BEGIN Record excerpts

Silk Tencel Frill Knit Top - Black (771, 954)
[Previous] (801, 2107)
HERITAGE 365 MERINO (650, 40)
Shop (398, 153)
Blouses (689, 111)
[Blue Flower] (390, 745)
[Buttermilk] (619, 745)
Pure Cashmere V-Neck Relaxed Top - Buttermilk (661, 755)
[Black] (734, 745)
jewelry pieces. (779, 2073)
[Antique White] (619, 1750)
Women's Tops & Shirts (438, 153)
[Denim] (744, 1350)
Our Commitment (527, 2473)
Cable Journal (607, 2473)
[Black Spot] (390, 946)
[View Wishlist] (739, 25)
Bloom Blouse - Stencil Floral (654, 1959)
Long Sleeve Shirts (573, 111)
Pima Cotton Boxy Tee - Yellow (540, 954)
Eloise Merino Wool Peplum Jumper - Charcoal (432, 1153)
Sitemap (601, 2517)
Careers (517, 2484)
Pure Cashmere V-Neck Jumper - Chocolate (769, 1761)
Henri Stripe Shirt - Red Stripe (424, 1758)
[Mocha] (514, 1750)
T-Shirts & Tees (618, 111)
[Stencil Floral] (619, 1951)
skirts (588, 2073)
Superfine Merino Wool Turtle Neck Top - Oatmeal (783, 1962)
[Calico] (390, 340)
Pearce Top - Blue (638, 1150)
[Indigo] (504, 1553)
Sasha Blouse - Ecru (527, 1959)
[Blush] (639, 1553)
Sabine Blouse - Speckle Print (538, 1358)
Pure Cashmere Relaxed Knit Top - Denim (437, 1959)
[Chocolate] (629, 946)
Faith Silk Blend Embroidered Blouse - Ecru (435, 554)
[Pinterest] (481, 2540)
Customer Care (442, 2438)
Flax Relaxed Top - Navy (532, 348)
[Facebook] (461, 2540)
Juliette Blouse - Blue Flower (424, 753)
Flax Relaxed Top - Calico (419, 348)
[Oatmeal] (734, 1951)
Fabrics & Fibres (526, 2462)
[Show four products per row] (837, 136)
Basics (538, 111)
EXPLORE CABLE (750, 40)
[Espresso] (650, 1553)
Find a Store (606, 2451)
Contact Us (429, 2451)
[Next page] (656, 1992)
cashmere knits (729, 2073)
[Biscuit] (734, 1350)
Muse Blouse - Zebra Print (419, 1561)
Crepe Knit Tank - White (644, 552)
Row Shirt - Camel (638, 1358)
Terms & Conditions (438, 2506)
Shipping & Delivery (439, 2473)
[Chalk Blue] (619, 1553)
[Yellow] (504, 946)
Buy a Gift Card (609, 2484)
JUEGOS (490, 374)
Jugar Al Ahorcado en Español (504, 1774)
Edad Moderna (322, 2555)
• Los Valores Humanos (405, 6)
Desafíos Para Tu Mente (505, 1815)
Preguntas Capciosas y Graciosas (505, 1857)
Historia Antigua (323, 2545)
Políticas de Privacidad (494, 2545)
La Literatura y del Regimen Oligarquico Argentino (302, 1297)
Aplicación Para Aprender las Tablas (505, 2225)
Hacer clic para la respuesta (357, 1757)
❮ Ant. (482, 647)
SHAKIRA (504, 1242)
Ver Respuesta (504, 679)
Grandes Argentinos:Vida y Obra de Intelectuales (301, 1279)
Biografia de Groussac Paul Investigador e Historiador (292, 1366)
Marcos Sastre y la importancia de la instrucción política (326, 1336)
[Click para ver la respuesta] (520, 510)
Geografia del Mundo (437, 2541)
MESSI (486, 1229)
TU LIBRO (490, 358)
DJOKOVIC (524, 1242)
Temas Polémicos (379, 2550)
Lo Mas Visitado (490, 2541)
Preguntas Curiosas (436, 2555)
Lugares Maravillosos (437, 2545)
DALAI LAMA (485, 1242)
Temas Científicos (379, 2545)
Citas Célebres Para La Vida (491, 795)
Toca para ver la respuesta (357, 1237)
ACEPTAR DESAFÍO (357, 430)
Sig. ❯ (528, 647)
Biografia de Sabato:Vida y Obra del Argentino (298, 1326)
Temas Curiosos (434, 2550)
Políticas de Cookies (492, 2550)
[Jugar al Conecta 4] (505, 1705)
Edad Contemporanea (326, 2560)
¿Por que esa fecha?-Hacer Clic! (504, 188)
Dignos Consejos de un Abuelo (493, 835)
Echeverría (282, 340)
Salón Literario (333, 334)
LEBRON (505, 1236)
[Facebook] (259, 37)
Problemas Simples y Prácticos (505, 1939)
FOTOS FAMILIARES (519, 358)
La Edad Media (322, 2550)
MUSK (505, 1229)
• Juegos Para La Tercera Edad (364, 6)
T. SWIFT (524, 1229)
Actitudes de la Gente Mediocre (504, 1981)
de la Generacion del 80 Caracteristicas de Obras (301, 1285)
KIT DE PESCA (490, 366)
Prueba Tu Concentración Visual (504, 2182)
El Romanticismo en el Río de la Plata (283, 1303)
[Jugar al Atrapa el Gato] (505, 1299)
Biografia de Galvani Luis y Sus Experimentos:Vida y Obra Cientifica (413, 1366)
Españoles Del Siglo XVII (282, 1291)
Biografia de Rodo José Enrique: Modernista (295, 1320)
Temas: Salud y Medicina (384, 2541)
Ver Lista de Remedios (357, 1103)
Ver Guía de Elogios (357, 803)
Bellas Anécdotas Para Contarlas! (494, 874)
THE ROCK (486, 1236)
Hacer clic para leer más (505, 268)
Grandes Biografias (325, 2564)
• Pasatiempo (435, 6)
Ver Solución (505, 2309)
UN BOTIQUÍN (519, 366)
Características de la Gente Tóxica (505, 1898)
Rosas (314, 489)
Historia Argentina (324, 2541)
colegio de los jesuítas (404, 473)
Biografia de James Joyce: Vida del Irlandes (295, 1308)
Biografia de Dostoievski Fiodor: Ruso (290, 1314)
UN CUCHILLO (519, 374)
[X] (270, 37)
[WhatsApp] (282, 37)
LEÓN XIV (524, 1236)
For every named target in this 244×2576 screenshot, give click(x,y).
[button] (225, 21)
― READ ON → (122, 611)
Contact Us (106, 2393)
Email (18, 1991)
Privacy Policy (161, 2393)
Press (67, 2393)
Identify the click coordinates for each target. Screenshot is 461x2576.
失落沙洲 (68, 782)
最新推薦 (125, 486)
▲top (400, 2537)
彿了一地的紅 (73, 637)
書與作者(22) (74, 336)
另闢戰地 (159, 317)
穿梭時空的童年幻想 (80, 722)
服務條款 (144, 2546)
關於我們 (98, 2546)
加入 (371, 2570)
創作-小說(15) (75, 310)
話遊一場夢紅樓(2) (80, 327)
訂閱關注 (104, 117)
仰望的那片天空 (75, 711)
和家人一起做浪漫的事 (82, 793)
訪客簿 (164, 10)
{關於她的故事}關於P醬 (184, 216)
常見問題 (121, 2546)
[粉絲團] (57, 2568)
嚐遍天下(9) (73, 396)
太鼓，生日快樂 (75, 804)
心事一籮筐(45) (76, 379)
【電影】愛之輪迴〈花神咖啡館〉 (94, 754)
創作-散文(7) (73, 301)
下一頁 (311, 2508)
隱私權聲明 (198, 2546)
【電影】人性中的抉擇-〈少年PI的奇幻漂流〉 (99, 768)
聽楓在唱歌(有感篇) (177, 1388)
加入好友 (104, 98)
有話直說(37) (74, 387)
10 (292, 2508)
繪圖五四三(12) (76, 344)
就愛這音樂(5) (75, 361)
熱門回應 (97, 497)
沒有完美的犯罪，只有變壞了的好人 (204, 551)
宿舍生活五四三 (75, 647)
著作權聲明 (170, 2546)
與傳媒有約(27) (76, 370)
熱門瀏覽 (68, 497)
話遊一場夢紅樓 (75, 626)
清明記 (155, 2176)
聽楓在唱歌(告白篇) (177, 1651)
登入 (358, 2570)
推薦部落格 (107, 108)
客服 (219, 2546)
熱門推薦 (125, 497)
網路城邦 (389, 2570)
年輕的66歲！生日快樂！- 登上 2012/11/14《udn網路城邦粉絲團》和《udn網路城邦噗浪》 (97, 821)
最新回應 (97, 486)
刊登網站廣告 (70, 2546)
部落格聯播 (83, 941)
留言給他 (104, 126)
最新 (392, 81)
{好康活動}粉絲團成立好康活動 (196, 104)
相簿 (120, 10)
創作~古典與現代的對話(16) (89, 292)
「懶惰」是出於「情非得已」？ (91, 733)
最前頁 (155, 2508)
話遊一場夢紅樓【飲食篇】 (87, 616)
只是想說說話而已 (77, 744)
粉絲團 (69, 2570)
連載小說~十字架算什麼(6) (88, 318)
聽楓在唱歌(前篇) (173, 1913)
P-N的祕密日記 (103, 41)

END Record excerpts

= Task details =
Among the lines of the listing above, count those that hold the string "Hacer", giving the count alone.

= Response area =
3